The prosecution had asked for a four-year sentence, while her defence team had sought a two-year suspended term combined with a series of support measures to allow her to settle back into the community.
The court, however, sentenced her to two and a half years in prison.
Having heard from the Probation Department that Leahy, who appeared for sentencing from custody via video link, was ‘not ready’ for release and might struggle coping in the community, Deputy Bailiff Robert MacRae said he was also concerned that if Leahy were released, she might take the view that her actions had been vindicated.
The prosecution told the Royal Court that on 8 January Leahy had ‘trashed her rented flat’ on the outskirts of town, smashed her sink with a hammer, daubed messages on her walls and in the communal hallways and lit a series of small fires in her various rooms.
She then packed her bags, closed the front door and turned herself in to the States police, telling them to send firefighters to the property.
According to the arresting officer, the court heard, she was in a heightened state and told him: ‘It’s amazing the lengths people have to go to get attention in this Island.’ She had no regrets, the court was told, and said that if she was released on bail she would set fire to wherever she was sent.
When firefighters attended her flat there were two small fires which they quickly extinguished, and evidence of a number of others which had burned out.
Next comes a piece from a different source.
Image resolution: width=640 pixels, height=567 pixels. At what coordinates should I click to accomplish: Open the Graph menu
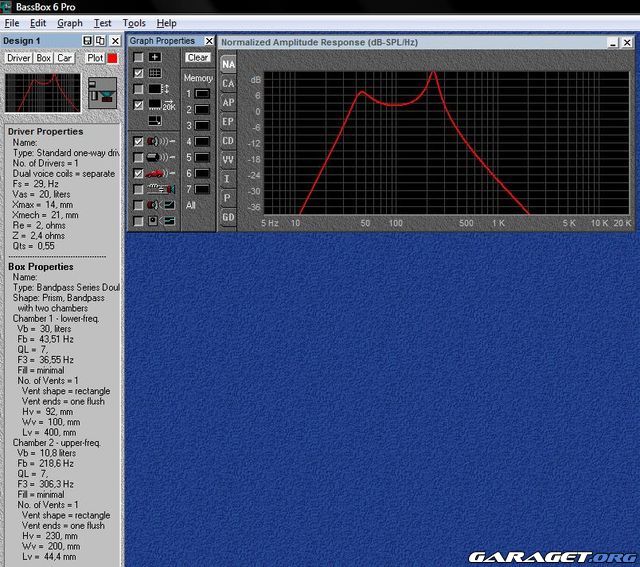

According to Advocate Lucy Marks, defending, her client never had any intention of hurting anyone. The lawyer said that Leahy had only started the fires when she believed there was no one else in the building, had closed the doors and windows to her flat to starve the fires of oxygen and had not used an accelerant to encourage a blaze to take hold.
Advocate Marks said: ‘It is an absence of the right support that has led to her crime.’
She added: ‘She wants help. She has been asking for it for years.’
The court was also told that Leahy – who had no previous convictions – saw arson as a last-ditch effort that would get her the support she had desperately sought for so long. A previous plea for help had gone unanswered, the court heard, because she had not been diagnosed with any mental-health issues.
But more recent tests had shown her to be on the autistic spectrum and in need of support. It was with reluctance the court said that, at the moment, La Moye was the best place for her to get that help.
The defendant admitted one count of malicious damage and another of arson. The court issued sentences of one month and two and a half years respectively, to be served concurrently.
Because of Covid-19 restrictions, the Superior Number can currently sit with just three Jurats.
The Deputy Bailiff heard the case alongside Jurats Anthony Olsen, Steven Austin-Vautier and Rozanne Thomas.